Наиболее ценные достижения латинской поэзии «темных веков» лежат в промежутке между описанными крайностями — там, где еще возможно было непосредственное продолжение античных традиций. Таковы эпические стихи Кориппа, последнего продолжателя Клавдиана, и Фортуната, последнего продолжателя Авсония. Кресконий Корипп, поэт из византийской Африки (ум. ок. 568), был автором «Иоаннеиды», панегирической поэмы в восьми книгах о победе юстинианова полководца Иоанна над берберами; написанная в лучшем стиле битвенных сцен Вергилия и Клавдиана, она любопытна тем, что отказывается от привычного мифологического аппарата: вместо Музы поэт взывает к «Бдению» и «Умудрению», а вводя миф, благочестиво оговаривает: «Древние так говорят в языческих песнях поэты». Венанций Фортунат (ок. 535—600) из Тревизо, который в 565 г. переселился в Галлию, стал там своим человеком при меровингском дворе, жил при монастыре, управляемом бывшей королевой Радегундой, и умер в сане епископа Пуатье, — автор одиннадцати книг стихотворений на случай: панегириков, посланий, элегий, описаний дворцов и садов, надписей к церквам и церковной утвари. Бездомный поэт, зависящий от покровителей и
– 452 -
покровительниц, он благодарил их комплиментарными стихами; в его похвалах монахиням впервые происходит то соединение образности Овидия и «Песни песней», которое станет характерным для всей позднейшей латинской светской поэзии. Риторическое мастерство «этопеи», речи от чужого лица, позволило ему написать превосходную элегию от лица Радегунды о судьбе ее германской родины Тюрингии, а риторическое умение владеть не одним стилем, а несколькими проявилось в его знаменитых гимнах о страстях Христовых («Знамена веют царские...»).

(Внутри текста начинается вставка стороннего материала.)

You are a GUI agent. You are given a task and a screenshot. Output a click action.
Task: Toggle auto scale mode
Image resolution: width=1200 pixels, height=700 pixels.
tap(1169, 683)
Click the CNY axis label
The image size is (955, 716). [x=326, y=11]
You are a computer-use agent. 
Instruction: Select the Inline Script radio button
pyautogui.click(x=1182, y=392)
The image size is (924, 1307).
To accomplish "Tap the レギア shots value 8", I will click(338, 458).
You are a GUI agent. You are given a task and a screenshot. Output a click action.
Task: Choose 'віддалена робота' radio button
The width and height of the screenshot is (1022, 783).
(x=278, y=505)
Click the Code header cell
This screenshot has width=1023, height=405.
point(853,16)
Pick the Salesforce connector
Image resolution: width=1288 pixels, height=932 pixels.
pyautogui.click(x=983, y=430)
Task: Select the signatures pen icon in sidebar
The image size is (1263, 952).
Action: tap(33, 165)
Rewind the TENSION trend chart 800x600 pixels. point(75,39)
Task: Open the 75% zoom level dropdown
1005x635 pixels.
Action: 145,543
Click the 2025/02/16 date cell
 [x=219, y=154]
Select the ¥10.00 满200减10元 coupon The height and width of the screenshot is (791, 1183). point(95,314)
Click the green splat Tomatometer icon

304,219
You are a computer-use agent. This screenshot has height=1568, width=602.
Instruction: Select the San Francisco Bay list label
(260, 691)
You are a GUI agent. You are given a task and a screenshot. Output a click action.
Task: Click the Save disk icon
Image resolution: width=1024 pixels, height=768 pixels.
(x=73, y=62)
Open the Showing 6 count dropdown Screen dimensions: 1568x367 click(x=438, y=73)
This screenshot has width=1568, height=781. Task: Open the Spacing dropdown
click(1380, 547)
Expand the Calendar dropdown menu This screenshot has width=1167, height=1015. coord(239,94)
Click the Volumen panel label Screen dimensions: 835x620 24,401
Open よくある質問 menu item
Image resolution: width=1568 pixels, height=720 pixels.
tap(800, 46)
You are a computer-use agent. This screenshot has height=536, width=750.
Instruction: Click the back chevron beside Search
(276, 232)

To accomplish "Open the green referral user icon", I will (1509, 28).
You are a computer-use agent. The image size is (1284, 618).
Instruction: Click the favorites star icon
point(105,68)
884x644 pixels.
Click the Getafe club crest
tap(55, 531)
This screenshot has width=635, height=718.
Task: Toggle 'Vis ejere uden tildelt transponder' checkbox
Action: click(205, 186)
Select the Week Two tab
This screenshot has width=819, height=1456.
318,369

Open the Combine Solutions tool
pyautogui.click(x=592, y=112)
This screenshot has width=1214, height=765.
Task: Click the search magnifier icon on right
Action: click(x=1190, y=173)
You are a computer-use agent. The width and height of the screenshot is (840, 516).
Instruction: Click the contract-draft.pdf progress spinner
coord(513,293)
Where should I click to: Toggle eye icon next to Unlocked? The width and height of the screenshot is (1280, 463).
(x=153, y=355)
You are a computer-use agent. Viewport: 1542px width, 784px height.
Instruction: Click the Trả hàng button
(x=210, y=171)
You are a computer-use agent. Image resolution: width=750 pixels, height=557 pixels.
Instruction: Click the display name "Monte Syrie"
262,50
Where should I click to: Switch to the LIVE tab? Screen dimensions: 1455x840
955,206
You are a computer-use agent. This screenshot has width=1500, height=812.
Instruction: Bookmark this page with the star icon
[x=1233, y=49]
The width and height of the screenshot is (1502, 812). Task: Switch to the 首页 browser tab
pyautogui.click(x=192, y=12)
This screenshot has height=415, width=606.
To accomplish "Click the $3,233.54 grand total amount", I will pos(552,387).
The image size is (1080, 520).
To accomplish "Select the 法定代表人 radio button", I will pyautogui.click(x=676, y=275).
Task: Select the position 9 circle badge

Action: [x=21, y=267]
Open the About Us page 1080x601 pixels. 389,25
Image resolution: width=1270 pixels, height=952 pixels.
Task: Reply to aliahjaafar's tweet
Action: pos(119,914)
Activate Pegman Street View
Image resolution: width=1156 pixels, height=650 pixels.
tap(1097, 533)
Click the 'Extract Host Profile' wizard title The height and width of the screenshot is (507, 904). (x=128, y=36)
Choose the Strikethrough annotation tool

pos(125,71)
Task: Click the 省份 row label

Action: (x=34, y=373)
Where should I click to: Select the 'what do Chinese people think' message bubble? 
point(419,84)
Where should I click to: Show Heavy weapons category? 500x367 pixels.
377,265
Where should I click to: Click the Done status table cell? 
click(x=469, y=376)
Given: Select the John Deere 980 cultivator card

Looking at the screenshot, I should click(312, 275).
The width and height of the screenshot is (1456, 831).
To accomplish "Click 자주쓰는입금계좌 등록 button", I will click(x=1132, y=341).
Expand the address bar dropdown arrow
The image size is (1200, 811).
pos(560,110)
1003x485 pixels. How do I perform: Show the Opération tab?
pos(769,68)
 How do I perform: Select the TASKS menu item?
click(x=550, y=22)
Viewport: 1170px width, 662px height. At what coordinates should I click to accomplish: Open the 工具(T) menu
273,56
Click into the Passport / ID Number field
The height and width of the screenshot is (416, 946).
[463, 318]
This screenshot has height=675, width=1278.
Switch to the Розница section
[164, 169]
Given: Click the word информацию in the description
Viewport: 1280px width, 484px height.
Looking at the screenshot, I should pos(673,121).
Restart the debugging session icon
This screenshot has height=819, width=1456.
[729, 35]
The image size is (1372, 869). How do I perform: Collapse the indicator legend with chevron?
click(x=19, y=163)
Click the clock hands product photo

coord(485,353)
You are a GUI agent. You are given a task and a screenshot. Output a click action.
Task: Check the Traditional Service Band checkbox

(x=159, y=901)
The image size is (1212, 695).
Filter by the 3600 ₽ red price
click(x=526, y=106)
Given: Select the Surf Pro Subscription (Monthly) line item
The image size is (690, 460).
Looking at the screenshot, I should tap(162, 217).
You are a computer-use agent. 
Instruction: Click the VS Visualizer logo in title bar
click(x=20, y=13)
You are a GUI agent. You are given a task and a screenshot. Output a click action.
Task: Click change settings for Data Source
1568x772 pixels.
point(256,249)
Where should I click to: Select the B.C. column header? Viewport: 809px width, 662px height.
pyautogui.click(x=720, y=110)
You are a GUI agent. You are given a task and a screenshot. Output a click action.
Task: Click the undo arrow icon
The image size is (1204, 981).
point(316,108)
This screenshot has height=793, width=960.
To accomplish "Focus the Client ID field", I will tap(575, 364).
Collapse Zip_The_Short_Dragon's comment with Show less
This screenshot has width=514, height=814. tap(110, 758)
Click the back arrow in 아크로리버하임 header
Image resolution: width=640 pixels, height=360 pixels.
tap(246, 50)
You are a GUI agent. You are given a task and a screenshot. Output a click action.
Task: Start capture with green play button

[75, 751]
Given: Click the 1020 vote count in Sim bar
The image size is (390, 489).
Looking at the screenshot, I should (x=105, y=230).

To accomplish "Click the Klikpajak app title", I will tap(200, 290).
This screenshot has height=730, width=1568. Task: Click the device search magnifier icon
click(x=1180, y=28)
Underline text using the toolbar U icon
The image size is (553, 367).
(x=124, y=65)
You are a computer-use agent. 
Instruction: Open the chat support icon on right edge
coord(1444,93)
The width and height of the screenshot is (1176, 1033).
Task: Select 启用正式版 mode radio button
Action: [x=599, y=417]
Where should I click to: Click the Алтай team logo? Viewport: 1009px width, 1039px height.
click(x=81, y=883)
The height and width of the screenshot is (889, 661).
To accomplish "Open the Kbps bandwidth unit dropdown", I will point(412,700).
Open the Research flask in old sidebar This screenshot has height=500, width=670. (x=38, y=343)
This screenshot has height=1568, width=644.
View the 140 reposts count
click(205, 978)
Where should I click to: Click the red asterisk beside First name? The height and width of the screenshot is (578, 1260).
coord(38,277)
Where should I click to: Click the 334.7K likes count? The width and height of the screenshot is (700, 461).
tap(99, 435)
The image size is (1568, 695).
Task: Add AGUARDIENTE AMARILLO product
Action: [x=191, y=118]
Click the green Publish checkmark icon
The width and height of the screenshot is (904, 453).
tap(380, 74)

Но и Корипп и Фортунат были едва ли не последними поэтами романской Европы в «темные века». Прекращение чтения античных авторов в школах разрывало культурную преемственность, лишало новую литературу опоры на лучшие образцы старой литературы. В VII — первой половине VIII в. литературная жизнь романской Европы замирает совершенно: ни Италия, ни Африка, ни Галлия не дают ни одного писателя, и только в вестготской Испании еще некоторое время продолжают писаться трактаты и стихи на случай. Восстановление латинской культурной традиции приходит с совсем неожиданной стороны — с севера, из кельтской Ирландии и германской Британии.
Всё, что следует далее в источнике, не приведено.